DPR-RI Minta Kritik Konstruktif Masyarakat

Jakarta, SULUTREVIEW – Sebagai representasi rakyat, DPR-RI meminta kritik yang ditujukan bersifat konstruktif.

Mengingat selama ini, DPR sering medapat kritik masyarakat terkait kinerja di bidang legislasi, pengawasan dan anggaran.

“Hal itu adalah wajar, karena masyarakat khususnya LSM belum memahami tugas dan fungsi dewan yang sebenarnya. Tapi DPR minta kritik itu yang proporsional,” kata Wakil Ketua DPR RI Taufik Kurniawan dan Fahri Hamzah dalam diskusi ‘Refleksi 72 Tahun DPR RI’ di Kompleks Parlemen, Senayan Jakarta, Selasa (29/8).

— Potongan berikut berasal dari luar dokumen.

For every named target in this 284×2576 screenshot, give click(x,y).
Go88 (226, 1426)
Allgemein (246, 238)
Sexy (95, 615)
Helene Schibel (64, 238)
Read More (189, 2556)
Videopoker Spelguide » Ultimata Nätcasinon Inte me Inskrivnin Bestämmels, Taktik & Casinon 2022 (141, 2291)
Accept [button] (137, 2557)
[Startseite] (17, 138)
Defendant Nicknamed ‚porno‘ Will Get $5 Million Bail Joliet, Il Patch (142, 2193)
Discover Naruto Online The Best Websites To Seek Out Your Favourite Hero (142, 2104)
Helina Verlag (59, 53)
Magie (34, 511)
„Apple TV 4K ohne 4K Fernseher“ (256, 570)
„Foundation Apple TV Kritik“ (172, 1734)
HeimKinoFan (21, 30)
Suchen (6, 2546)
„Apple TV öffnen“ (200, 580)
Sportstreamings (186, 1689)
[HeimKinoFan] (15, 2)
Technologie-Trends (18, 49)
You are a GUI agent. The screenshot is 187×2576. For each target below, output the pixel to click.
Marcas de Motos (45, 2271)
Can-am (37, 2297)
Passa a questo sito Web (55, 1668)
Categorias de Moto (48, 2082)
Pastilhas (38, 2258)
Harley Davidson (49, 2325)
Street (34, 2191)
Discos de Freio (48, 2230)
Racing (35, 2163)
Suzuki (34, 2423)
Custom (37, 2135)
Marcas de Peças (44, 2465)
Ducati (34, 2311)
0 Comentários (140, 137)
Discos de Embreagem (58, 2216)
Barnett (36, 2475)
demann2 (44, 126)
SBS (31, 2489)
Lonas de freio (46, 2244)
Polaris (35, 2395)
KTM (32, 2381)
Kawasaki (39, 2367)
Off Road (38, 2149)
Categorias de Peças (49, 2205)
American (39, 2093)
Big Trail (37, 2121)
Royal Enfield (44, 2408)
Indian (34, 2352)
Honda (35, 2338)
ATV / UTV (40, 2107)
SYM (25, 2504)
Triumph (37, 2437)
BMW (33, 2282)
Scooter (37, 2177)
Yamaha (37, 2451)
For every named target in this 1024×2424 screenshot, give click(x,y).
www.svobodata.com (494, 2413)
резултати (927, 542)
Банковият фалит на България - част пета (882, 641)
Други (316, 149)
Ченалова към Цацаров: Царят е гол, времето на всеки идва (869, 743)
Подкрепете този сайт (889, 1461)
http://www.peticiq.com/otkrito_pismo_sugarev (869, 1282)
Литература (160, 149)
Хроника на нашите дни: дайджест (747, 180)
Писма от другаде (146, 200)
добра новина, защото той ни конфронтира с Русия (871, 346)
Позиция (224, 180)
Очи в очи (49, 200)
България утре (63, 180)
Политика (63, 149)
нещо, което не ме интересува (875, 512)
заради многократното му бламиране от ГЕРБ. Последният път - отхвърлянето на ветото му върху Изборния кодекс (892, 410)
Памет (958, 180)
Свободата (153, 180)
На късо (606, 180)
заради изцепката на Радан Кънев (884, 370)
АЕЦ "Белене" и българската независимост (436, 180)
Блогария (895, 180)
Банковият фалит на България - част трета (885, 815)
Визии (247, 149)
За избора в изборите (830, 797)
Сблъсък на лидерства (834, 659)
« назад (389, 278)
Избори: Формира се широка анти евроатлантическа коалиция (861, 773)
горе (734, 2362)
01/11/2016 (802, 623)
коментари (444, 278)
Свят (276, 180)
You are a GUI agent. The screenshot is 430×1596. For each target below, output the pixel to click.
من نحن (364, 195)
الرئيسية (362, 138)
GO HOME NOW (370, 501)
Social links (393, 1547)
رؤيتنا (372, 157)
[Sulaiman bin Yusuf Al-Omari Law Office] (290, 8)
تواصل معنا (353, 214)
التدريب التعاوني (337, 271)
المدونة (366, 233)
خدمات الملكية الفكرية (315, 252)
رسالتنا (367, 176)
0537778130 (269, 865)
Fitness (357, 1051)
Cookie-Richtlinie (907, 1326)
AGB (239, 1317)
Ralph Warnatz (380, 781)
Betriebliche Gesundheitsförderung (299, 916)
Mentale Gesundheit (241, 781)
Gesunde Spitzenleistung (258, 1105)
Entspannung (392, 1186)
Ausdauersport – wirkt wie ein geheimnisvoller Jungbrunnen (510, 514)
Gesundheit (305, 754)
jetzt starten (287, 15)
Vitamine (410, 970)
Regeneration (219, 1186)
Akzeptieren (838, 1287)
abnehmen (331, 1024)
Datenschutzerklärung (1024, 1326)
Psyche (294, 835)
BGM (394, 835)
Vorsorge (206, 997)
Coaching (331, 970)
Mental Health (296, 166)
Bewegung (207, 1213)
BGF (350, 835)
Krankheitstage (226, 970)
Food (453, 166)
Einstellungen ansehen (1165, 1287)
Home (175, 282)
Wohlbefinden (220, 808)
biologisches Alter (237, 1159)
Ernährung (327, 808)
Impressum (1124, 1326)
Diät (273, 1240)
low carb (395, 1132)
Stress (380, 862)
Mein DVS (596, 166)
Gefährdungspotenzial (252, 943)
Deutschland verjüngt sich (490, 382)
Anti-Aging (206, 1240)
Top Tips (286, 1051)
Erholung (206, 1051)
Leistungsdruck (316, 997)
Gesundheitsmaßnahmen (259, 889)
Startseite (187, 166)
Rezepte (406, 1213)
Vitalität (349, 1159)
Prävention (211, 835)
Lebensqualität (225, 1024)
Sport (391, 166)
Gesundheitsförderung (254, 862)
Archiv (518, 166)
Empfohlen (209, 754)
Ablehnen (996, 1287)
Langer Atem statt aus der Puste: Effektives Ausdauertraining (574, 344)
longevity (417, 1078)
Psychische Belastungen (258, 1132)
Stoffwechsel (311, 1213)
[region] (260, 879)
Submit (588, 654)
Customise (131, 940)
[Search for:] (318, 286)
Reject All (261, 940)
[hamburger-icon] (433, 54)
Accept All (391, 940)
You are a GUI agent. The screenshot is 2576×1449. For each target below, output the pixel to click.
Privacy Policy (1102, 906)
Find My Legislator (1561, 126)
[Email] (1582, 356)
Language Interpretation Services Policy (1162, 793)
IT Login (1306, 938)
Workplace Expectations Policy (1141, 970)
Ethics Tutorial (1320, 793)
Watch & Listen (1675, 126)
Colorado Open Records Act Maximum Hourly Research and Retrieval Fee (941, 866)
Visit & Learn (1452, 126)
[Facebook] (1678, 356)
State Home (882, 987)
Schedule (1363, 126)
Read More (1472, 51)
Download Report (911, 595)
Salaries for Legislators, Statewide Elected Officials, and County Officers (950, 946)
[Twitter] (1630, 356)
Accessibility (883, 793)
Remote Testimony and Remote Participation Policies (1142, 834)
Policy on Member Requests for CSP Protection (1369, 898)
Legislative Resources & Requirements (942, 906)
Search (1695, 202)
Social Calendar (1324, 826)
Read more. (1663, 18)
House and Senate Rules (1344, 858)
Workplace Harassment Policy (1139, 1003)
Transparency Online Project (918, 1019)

Menurutnya seiring dengan kemajuan teknologi informasi saat ini maka membangun demokrasi yang maju membutuhkan sarana dan prasarana yang memadai untuk mendukung kemajuan itu sendiri. Namun, itu selalu dikaitkan dengan politik.

“DPR tak bisa menyalahkan masyarakat. Tapi, dalam 72 tahun DPR ini mari bersama-sama membangun DPR menuju kedewasaan demokrasi dengan kritikan konstruktif, ” ujar Waketum PAN itu.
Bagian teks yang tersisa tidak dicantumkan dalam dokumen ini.